In 1962, in the thick of the Cold War, the late Haitian dictator Francois Duvalier effectively blackmailed the United States into supporting his government in a speech in which he said this: “Today there are two poles of attraction in the world; if we are not drawn to one, we will gravitate to the other.”
History has a funny way of repeating itself.
If the United States is unwilling to help Aristide achieve his goal of total control in Haiti, he will go elsewhere. In fact, he already has done so. A 60-member delegation headed by his presidential puppet, Rene Preval, was dispatched to visit Cuba the week of November 9-14. The Haiti Observateur reports that President Preval signed “10 agreements” with his communist neighbor pledging cooperation in the fields of health, agriculture, tourism and education.
Two weeks later on November 30, a team of 40 Cuban “advisors” arrived in Haiti. The group is supposed to be composed of medical and educational specialists and all indications are that the kind of education they will provide will be “physical” education.

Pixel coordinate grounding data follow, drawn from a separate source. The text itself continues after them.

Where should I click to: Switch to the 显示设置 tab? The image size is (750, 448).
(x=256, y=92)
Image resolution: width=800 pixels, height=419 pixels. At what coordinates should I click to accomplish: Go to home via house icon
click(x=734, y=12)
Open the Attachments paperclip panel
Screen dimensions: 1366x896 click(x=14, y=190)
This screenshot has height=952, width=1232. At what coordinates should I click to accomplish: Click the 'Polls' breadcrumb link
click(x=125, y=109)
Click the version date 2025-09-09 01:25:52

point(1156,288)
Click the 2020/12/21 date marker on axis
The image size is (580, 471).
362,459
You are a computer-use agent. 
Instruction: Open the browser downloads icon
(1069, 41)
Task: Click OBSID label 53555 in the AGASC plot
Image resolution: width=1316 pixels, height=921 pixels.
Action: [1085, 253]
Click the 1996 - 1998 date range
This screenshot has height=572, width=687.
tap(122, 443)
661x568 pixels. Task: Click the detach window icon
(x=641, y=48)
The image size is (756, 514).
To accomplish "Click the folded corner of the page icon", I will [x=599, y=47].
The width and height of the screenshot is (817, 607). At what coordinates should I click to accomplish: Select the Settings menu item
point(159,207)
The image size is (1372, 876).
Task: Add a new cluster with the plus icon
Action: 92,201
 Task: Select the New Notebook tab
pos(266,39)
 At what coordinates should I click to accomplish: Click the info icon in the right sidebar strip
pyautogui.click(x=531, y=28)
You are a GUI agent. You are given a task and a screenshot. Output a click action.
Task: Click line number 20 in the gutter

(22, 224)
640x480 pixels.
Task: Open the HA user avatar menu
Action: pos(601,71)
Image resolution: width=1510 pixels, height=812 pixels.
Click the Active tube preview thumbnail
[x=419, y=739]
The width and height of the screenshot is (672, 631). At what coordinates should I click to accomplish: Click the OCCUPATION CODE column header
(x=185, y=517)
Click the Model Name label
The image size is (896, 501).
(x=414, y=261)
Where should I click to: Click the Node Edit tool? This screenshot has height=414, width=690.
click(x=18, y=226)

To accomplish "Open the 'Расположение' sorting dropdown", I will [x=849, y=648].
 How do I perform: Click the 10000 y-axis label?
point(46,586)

A week before this contingent arrived, President Preval made a speech to pave the way for what is to come in which he blamed the country’s worsening economic problems on the bourgeoisie, the term used for the business class. Preval warned, “If you don’t share what you have with the poor, the government will do it for you.”
The ideology of Preval and his puppeteer is communism. Preval was educated in Moscow in the glory days of the red army and Aristide was forced to resign from the priesthood by Rome in 1994 for preaching the righteousness of class violence. In fact, Aristide put his thoughts on the free enterprise system on a recording called “Capitalism Is A Mortal Sin.” One of his first acts as president was to fire the commander of the army, General Herard Abraham, who had become a symbol of pro-democracy sentiment within the armed forces.
The Preval speech set up a direct confrontation between the government and Haiti’s businessmen and produced a most unusual alliance. Haiti’s nine professional institutions joined six labor unions to deliver an ultimatum to Preval demanding that he “approve a provisional government or else.”
If Aristide cannot use Haiti’s labor class to propel another round of violence, whom will he use? Haiti’s minister of justice, Max Antoine, another Marxist-Leninist, has announced plans to recognize and train civilian groups known as vigilante brigades to help in maintaining order, apparently with technical assistance from his new found Cuban friends. These are the same groups that have been terrorizing those suspected of disloyalty to Aristide. In the past two weeks they have been responsible for three lynchings.
Cuba and U.S.? We shouldn’t be surprised if the Preval/Aristide government’s choice is Cuba. Prior to becoming Haiti’s president, Aristide never made a major speech in which he did not denounce the United States.